Make an exact copy of the lines below.

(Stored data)
********************
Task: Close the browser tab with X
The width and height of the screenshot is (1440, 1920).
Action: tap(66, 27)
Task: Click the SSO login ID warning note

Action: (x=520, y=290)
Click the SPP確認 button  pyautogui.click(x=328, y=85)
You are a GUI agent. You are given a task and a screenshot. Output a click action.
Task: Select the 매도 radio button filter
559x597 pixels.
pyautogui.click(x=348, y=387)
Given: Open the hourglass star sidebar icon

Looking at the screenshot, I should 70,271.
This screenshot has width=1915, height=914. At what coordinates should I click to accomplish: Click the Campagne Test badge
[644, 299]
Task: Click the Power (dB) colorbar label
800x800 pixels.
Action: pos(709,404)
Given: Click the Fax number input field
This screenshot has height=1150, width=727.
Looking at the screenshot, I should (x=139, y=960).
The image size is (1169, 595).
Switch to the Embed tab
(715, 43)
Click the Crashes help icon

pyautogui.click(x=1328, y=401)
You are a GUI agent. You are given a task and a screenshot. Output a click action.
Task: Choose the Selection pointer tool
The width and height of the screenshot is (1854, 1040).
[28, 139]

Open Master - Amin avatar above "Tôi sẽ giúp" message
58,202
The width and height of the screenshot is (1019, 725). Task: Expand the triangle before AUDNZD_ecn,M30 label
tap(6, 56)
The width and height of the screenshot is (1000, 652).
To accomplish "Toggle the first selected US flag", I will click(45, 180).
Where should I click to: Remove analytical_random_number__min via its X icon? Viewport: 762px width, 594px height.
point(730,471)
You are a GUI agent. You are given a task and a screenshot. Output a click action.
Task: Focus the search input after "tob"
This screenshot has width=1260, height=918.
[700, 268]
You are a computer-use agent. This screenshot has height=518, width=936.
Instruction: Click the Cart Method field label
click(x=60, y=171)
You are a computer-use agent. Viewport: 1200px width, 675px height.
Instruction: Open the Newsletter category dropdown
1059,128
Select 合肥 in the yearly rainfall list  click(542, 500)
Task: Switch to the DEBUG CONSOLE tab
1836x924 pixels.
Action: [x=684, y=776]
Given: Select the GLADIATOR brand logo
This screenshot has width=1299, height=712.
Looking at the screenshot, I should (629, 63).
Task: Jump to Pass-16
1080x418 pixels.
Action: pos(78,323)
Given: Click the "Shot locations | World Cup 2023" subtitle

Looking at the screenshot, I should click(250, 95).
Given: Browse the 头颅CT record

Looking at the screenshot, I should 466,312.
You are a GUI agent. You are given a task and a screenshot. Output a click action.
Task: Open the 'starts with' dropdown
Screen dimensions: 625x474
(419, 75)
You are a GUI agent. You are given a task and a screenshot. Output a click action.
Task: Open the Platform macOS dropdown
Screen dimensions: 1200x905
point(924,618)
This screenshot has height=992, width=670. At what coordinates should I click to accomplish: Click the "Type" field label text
********************
◆ Answer to this task ◆
Task: Close the browser tab with X
The width and height of the screenshot is (1440, 1920).
Action: tap(66, 27)
Task: Click the SSO login ID warning note

Action: (x=520, y=290)
Click the SPP確認 button  pyautogui.click(x=328, y=85)
You are a GUI agent. You are given a task and a screenshot. Output a click action.
Task: Select the 매도 radio button filter
559x597 pixels.
pyautogui.click(x=348, y=387)
Given: Open the hourglass star sidebar icon

Looking at the screenshot, I should 70,271.
This screenshot has width=1915, height=914. At what coordinates should I click to accomplish: Click the Campagne Test badge
[644, 299]
Task: Click the Power (dB) colorbar label
800x800 pixels.
Action: pos(709,404)
Given: Click the Fax number input field
This screenshot has height=1150, width=727.
Looking at the screenshot, I should (x=139, y=960).
The image size is (1169, 595).
Switch to the Embed tab
(715, 43)
Click the Crashes help icon

pyautogui.click(x=1328, y=401)
You are a GUI agent. You are given a task and a screenshot. Output a click action.
Task: Choose the Selection pointer tool
The width and height of the screenshot is (1854, 1040).
[28, 139]

Open Master - Amin avatar above "Tôi sẽ giúp" message
58,202
The width and height of the screenshot is (1019, 725). Task: Expand the triangle before AUDNZD_ecn,M30 label
tap(6, 56)
The width and height of the screenshot is (1000, 652).
To accomplish "Toggle the first selected US flag", I will click(45, 180).
Where should I click to: Remove analytical_random_number__min via its X icon? Viewport: 762px width, 594px height.
point(730,471)
You are a GUI agent. You are given a task and a screenshot. Output a click action.
Task: Focus the search input after "tob"
This screenshot has width=1260, height=918.
[700, 268]
You are a computer-use agent. This screenshot has height=518, width=936.
Instruction: Click the Cart Method field label
click(x=60, y=171)
You are a computer-use agent. Viewport: 1200px width, 675px height.
Instruction: Open the Newsletter category dropdown
1059,128
Select 合肥 in the yearly rainfall list  click(542, 500)
Task: Switch to the DEBUG CONSOLE tab
1836x924 pixels.
Action: [x=684, y=776]
Given: Select the GLADIATOR brand logo
This screenshot has width=1299, height=712.
Looking at the screenshot, I should (629, 63).
Task: Jump to Pass-16
1080x418 pixels.
Action: pos(78,323)
Given: Click the "Shot locations | World Cup 2023" subtitle

Looking at the screenshot, I should click(250, 95).
Given: Browse the 头颅CT record

Looking at the screenshot, I should 466,312.
You are a GUI agent. You are given a task and a screenshot. Output a click action.
Task: Open the 'starts with' dropdown
Screen dimensions: 625x474
(419, 75)
You are a GUI agent. You are given a task and a screenshot. Output a click action.
Task: Open the Platform macOS dropdown
Screen dimensions: 1200x905
point(924,618)
This screenshot has height=992, width=670. At what coordinates should I click to accomplish: Click the "Type" field label text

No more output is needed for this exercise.